BEGIN

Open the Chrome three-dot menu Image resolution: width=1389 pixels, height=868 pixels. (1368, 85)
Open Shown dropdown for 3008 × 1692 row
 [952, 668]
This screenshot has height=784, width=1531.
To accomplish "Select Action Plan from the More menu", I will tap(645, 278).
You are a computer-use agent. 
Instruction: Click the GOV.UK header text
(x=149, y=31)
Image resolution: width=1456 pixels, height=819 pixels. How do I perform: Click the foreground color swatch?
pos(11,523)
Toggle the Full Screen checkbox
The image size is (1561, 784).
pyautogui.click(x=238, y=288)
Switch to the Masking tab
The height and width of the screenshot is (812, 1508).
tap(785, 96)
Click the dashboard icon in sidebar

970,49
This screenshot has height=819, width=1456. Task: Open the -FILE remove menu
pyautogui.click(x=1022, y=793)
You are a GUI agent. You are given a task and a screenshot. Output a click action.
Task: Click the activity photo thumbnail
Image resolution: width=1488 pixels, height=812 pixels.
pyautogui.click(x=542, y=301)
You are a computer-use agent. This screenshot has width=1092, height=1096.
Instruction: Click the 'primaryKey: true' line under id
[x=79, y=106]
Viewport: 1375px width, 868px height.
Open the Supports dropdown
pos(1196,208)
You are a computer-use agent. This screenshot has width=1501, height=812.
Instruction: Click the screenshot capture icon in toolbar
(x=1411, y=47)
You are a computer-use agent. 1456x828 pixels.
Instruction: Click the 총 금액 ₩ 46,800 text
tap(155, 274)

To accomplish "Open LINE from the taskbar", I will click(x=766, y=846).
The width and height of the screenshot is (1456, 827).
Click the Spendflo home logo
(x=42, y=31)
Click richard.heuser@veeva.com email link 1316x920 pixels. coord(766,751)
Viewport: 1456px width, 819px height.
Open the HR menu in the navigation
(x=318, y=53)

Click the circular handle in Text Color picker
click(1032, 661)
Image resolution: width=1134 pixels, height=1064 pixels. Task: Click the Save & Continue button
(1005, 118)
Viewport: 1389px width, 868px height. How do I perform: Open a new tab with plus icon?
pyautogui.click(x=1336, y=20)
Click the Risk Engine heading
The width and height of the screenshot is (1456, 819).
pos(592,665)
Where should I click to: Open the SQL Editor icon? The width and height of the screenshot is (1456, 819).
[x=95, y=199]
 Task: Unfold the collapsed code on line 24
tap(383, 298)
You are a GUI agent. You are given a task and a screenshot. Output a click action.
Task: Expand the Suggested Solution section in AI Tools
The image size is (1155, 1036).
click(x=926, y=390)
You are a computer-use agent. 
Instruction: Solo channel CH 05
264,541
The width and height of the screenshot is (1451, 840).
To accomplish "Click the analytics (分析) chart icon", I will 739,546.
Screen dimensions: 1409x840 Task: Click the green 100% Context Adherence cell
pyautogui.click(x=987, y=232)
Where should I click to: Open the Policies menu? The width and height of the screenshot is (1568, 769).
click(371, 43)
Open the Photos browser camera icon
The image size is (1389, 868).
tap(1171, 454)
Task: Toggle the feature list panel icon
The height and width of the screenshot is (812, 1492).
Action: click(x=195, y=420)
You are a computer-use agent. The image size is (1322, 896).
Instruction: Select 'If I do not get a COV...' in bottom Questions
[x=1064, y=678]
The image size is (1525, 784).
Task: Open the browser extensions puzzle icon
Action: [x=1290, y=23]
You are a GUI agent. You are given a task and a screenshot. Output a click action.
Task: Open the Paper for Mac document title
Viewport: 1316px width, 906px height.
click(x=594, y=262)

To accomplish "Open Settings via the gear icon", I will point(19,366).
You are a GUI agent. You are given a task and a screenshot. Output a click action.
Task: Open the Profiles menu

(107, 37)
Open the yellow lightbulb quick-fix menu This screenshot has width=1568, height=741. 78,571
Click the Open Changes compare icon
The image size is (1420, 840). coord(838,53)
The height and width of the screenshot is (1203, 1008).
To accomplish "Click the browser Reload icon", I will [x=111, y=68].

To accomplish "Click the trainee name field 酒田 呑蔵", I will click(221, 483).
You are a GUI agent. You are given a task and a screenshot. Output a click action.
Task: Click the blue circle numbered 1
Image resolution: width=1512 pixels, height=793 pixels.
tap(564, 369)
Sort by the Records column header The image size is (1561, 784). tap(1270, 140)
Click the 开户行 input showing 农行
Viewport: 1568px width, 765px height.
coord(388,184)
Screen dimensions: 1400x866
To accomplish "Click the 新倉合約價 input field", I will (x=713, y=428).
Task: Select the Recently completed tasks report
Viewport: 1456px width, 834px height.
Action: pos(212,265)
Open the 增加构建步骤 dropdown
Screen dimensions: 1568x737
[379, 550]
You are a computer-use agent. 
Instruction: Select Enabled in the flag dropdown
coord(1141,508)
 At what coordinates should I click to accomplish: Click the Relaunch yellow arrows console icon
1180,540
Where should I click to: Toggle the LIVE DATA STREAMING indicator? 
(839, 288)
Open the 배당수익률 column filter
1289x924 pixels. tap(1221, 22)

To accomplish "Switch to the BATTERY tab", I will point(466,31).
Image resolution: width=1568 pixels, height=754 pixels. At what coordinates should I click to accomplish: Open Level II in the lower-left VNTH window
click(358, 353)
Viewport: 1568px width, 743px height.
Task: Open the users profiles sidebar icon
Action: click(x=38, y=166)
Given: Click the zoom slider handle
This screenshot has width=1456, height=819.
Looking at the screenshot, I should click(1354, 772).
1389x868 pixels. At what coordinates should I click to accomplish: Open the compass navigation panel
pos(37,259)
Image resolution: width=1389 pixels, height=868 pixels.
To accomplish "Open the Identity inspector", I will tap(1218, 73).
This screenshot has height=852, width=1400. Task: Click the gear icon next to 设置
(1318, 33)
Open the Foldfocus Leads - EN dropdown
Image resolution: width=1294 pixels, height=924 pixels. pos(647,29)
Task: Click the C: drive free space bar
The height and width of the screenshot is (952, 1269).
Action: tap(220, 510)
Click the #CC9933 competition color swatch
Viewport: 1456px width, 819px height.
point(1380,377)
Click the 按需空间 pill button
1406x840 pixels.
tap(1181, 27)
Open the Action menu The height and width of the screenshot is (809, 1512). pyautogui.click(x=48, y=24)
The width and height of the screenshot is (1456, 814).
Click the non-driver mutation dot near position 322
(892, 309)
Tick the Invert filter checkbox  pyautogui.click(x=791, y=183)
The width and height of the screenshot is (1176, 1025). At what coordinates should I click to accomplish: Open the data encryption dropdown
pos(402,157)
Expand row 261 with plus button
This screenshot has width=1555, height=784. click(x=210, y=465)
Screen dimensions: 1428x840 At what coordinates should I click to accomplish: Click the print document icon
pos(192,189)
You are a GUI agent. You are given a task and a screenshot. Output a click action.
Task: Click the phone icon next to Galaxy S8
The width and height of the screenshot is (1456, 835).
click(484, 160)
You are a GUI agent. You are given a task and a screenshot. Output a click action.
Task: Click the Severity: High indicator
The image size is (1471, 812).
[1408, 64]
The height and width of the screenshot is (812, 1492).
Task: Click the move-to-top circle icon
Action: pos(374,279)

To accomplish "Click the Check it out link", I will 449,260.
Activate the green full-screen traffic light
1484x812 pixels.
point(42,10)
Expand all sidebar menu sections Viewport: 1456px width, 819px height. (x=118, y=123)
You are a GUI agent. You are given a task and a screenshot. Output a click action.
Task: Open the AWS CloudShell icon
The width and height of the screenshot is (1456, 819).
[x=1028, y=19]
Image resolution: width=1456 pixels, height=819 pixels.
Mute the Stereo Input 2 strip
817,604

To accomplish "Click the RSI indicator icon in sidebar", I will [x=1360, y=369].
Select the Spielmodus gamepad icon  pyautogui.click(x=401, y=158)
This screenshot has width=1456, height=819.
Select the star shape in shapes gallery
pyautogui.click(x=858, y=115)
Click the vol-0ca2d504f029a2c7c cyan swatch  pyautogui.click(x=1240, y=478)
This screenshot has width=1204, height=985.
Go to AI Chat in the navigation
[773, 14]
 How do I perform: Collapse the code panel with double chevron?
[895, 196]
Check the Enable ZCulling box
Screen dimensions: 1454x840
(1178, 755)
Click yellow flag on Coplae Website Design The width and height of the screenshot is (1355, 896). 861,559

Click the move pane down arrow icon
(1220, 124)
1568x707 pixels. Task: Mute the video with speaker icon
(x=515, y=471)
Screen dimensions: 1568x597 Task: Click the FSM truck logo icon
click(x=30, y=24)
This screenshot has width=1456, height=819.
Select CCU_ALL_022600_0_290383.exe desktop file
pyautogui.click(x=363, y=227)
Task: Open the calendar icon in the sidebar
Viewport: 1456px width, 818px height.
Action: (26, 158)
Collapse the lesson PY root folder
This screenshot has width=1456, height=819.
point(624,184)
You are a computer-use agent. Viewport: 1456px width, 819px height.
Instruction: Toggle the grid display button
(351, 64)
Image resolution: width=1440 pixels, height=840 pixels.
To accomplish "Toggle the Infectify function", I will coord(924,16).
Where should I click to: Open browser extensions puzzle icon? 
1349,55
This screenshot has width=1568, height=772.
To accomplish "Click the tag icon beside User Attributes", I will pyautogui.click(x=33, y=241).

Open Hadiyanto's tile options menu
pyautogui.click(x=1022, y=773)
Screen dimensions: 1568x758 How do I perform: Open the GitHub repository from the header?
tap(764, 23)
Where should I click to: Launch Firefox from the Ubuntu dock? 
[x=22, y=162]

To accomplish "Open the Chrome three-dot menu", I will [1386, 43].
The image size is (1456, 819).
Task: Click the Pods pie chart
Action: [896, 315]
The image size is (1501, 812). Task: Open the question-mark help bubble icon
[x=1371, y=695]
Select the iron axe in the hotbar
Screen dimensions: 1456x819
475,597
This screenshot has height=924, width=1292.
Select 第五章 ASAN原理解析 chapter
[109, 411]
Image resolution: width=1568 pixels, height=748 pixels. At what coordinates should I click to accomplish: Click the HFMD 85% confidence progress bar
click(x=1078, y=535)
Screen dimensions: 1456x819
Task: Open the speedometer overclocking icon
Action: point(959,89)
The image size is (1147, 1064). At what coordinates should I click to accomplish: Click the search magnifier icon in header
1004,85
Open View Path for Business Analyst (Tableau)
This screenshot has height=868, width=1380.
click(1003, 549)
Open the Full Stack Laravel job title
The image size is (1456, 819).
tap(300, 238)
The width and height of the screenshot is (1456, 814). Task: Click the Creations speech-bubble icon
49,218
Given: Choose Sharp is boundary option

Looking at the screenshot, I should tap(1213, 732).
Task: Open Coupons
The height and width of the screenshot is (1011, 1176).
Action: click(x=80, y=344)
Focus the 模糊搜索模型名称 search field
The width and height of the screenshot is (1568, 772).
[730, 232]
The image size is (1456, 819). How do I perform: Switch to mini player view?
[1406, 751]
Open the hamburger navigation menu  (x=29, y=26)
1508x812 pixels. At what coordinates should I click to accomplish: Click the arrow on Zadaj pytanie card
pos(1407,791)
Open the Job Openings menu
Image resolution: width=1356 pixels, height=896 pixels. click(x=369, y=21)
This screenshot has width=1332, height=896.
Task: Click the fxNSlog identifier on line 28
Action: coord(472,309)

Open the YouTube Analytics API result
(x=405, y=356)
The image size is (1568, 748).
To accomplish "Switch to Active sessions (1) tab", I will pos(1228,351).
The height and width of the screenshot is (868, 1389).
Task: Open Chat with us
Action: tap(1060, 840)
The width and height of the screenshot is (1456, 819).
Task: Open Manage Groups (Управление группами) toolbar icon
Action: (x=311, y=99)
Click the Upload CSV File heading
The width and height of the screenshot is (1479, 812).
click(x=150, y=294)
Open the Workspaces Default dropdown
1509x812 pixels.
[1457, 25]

END

Exercise requirements -
Every line from the first entry to the line containing "Toggle the Full Screen checkbox" should be transcribed exactly, and nothing beyond it.

Completed exercise -
Open the Chrome three-dot menu Image resolution: width=1389 pixels, height=868 pixels. (1368, 85)
Open Shown dropdown for 3008 × 1692 row
 [952, 668]
This screenshot has height=784, width=1531.
To accomplish "Select Action Plan from the More menu", I will tap(645, 278).
You are a computer-use agent. 
Instruction: Click the GOV.UK header text
(x=149, y=31)
Image resolution: width=1456 pixels, height=819 pixels. How do I perform: Click the foreground color swatch?
pos(11,523)
Toggle the Full Screen checkbox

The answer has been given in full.